**VOTRE OBJECTIF**.
Prolongez le texte consacré au besoin d'avoir le dernier mot, en reprenant juste après sa dernière phrase.

**EXTRAIT À LIRE**.
——————

Je vous propose d’explorer ce comportement sous un éclairage psychodynamique et relationnel.


« Avoir le dernier mot » ?

Dans le langage courant, avoir le dernier mot, c’est clore une conversation, un débat ou un conflit en s’imposant par sa parole finale. Cela peut prendre la forme d’une remarque tranchante, d’un argument supplémentaire, ou d’un mot ironique qui prétend marquer le point final. Loin d’être un simple jeu rhétorique, cette attitude traduit souvent un positionnement dans la relation à l’autre : qui décide ? qui domine ? qui a raison ?


Une affaire d’ego… mais pas seulement

La tentation d’avoir le dernier mot est fréquemment attribuée à l’ego. On l’associe à l’orgueil, au narcissisme ou à l’arrogance. Pourtant, ce besoin peut aussi masquer une insécurité profonde. Certaines personnes cherchent à conclure une discussion non pas parce qu’elles veulent gagner, mais par peur d’être laissées sans réponse, dans un vide relationnel perçu comme insupportable.

Avoir le dernier mot peut alors devenir un moyen de réassurance narcissique : « Si je conclus, je prouve que j’ai encore du poids dans la relation, que mon avis compte. »

——————

Données enregistrées:
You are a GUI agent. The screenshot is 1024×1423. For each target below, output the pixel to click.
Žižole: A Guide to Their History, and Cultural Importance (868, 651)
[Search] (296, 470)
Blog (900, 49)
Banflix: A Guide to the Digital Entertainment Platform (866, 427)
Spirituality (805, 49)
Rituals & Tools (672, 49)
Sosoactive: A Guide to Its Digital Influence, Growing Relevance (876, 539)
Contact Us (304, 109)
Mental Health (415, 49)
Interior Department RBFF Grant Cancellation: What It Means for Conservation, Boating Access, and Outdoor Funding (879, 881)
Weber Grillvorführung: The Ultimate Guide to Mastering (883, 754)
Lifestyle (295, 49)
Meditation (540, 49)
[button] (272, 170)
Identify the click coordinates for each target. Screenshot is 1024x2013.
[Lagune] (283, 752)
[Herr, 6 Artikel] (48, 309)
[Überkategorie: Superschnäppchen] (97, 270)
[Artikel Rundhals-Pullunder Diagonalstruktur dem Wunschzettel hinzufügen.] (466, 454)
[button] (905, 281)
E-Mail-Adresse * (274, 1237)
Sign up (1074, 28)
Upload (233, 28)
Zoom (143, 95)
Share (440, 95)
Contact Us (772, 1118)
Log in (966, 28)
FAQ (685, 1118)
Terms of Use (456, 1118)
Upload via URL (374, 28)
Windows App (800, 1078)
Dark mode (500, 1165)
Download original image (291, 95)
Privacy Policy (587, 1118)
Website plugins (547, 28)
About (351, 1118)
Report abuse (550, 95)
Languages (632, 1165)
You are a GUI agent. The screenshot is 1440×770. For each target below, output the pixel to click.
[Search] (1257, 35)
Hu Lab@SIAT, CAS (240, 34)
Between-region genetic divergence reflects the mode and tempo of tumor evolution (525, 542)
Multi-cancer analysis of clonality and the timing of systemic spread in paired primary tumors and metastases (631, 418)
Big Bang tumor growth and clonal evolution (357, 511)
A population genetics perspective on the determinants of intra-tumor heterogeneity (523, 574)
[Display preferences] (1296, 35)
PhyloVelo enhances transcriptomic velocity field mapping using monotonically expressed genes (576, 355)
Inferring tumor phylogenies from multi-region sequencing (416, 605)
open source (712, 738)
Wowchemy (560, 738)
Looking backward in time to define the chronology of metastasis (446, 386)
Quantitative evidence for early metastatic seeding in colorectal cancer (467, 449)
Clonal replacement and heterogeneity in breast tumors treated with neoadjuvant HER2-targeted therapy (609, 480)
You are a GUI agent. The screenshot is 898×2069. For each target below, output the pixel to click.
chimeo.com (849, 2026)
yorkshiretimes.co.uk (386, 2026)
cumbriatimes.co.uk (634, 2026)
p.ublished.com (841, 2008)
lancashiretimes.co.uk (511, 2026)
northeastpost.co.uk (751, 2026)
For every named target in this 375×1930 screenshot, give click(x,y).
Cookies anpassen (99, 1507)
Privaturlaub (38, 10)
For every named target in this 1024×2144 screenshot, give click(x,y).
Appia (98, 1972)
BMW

——————

**RÉPONSE À L'EXERCICE**.
Les enjeux inconscients : entre contrôle et angoisse d'abandon

En psychologie, ce comportement est parfois le symptôme de dynamiques plus complexes :

  • ◊ Le besoin de contrôle : Chez certaines personnalités anxieuses, avoir le dernier mot est une manière de contenir l’imprévisibilité de l’échange. En contrôlant la fin, on maîtrise la narration.
  • ◊ L’angoisse d’abandon : Pour d’autres, particulièrement chez des personnes qui ont des vécus d’insécurité affective, le silence ou la non-réponse de l’autre est vécu comme un rejet. Avoir le dernier mot, c’est maintenir le lien, même conflictuel.
  • ◊ Le conflit archaïque : Chez des personnes marquées par des blessures précoces ou des traumas relationnels, le besoin de surenchère verbale peut renvoyer à une lutte archaïque pour la reconnaissance, l’attention, ou même la survie symbolique.


Un symptôme relationnel

Ce qui est intéressant, c’est que ce comportement prend tout son sens dans la dynamique relationnelle. Il ne s’agit pas simplement de la psychologie d’un individu isolé, mais d’un mode d’échange, d’un langage entre deux inconscients.

Dans un couple, par exemple, la récurrence des disputes où chacun cherche à « gagner » révèle souvent une impasse : on n’écoute plus pour comprendre, mais pour répliquer. Ce besoin d’avoir le dernier mot empêche toute véritable rencontre.


Et dans le cadre thérapeutique ?

En séance, j’essaie souvent de conclure en apportant une réflexion en vue de la prochaine consultation, soit en m’arrêtant sur ce que le patient vient de dire, soit en posant une question ouverte. Cependant, pour certains patients, il est difficile de ne pas continuer à parler. Quelle est la fonction de ce « dernier mot » chez le patient ? Est-ce une tentative de fuite ? Un appel à la contenance ? Une manière de tester la solidité du cadre ?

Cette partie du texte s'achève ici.